I got a copy of Creative, Inc.: The Ultimate Guide to Running a Successful Freelance Business in the mail last week and have been thumbing my way through it. If you are running a freelance business or thinking of becoming a freelancer this book is a must-have. I’m only half way through it but I’ve learned so much already. Creative, Inc is written by Joy Deangdeelert Cho and Meg Mateo Ilasco both creative people with plenty of experience in this area. Today I’m posting about the book as part of a the Creative Inc blog tour. I asked Meg and Joy some questions about the book and they were kind enough to answer (see below).
As I side note I assisted Meg and Joy a month or two ago when they were making this cute stop motion video and they were so professional even though they had to lie on the hard ground for 12+ hours. (Go here for the behind the scenes.)
Jordan: You interview a lot of amazing freelancers in the book. What was the biggest surprise or something you learned from some of the people you profiled?

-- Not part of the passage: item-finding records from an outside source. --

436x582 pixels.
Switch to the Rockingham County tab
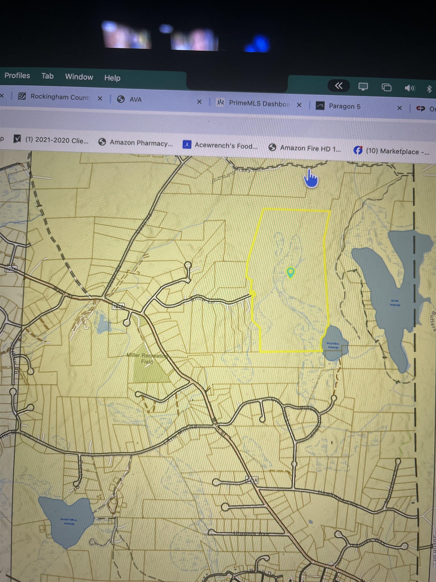[x=59, y=97]
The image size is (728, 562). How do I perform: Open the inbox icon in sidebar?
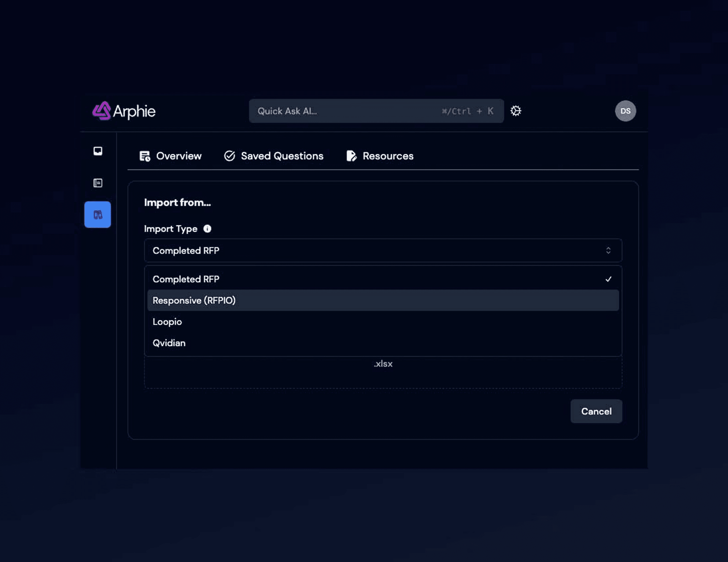[x=98, y=151]
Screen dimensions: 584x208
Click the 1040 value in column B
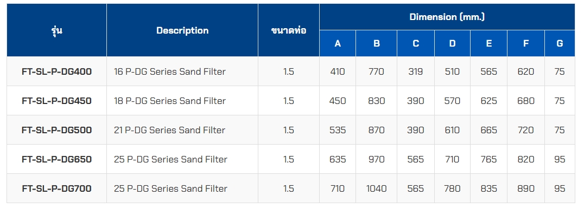pos(376,189)
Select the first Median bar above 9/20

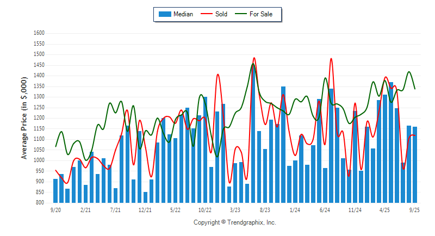click(55, 190)
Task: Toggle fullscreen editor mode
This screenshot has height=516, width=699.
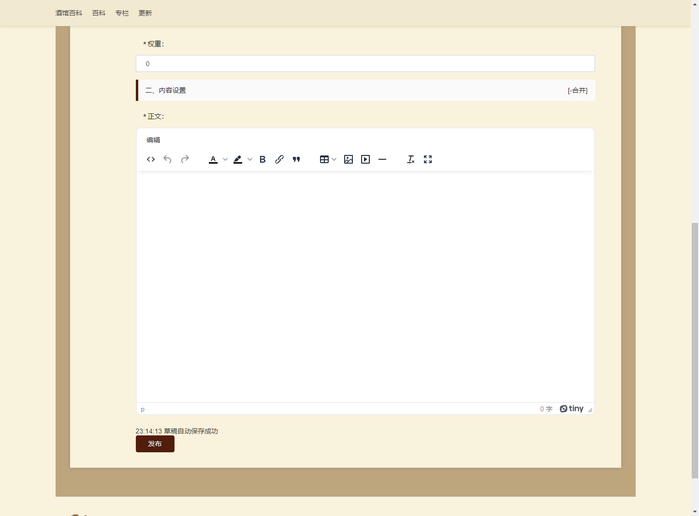Action: [x=428, y=159]
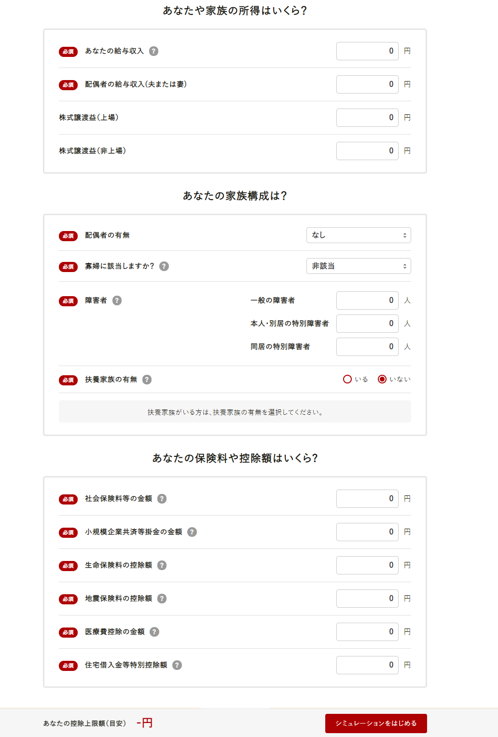Select the いない radio button
Screen dimensions: 498x737
click(x=382, y=379)
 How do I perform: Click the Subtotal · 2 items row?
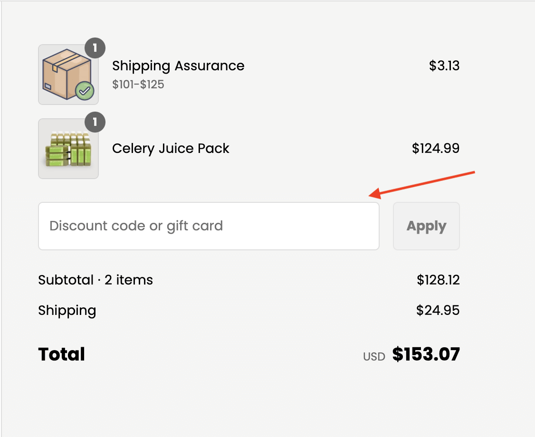point(95,280)
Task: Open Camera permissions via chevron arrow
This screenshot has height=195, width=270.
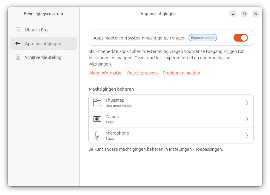Action: tap(247, 119)
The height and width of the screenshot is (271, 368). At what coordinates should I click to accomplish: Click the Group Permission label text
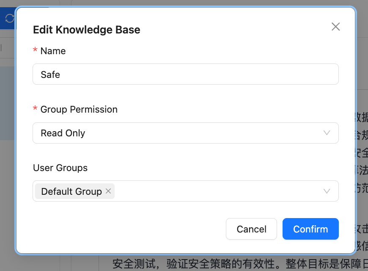click(79, 109)
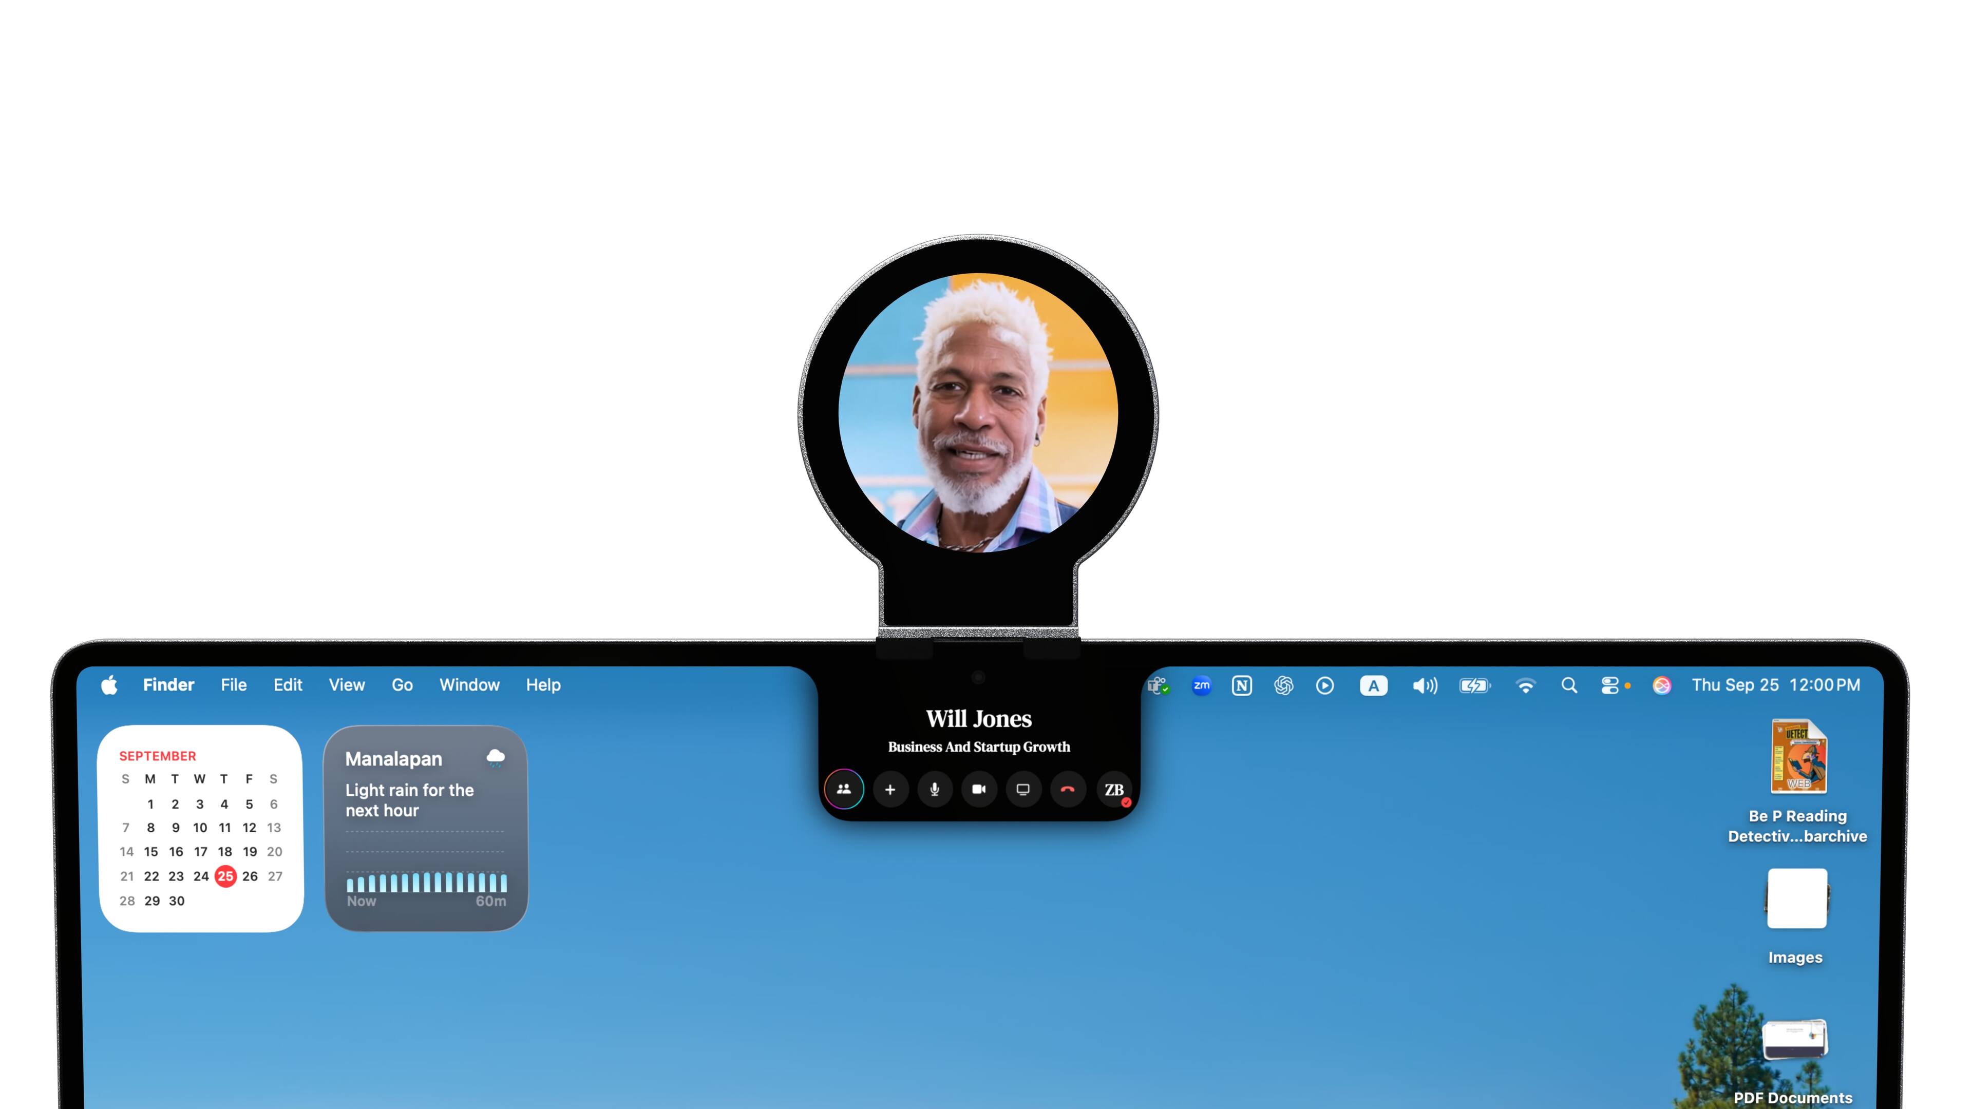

Meg: In the book, it was important for us to share stories and experiences from freelancers from which readers could glean a different and key freelancing lesson. You learn something new from each of the interviews. For me, one of the best lessons was to include work in your portfolio that excites you, even if the work was self-initiated. It’s the best way to not get pigeon-holed into work that you don’t want to do anymore.
Joy: I don’t know that this was a total surprise but more like an absolute confirmation that if you want new opportunities, new clients, and new types of work, being pro-active and being a go-getter is absolutely the best way to accomplish your goals. Most great things don’t just come to you–you have to make them happen. Most of the freelancers we interview didn’t start off with dream clients or the exact type of work they eventually wanted, but they created self-initiated work for their portfolio, they took some jobs initially for very low rates, they approached companies they’ve always wanted to work for, and basically put out there what they wanted. With hard work and perseverance, they slowly started getting the jobs and clients they’ve always dreamt of.
Jordan: I like that you included “Positive attitude” as one of your nine qualities of a successful freelancer. Forgive this question for sounding too chipper, why do you think a positive attitude is so important?
Joy: A positive attitude is everything. As a freelancer, you get work by convincing others that your work and skills (and ultimately you) are worth hiring for a project. Clients (and people in general) respond far better to positive people because who wants to be around (or working with) a Debbie Downer? Also, a positive attitude doesn’t mean you need to be uber happy all the time. It’s more about being able to stay positive even when some projects or clients aren’t your favorite, when thing aren’t going as planned, and being able to make the best out of any situation.
Jordan: I know you have a whole chapter devoted to balancing personal life with freelance career. What are your biggest tips for accomplishing that?
Joy: Scheduling and being organized is key. While one of the best parts of being a freelancer is having the flexibility to work during any hours you choose, being organized and keeping a schedule of your work and personal life really helps to define the two more clearly. That way, you decide what hours you are devoting to your work and at what point your work is “done” for the day and your personal life takes priority. Also, when you schedule personal events into your flexible work day (lunch with a friend, a trip to your hair stylist, etc.), staying organized and keeping to your plans makes it such that you can get that personal time away from the work day.
Meg: I think it’s important to note that giving yourself personal time can really help your freelance career–the time away will help you jump back into your work recharged.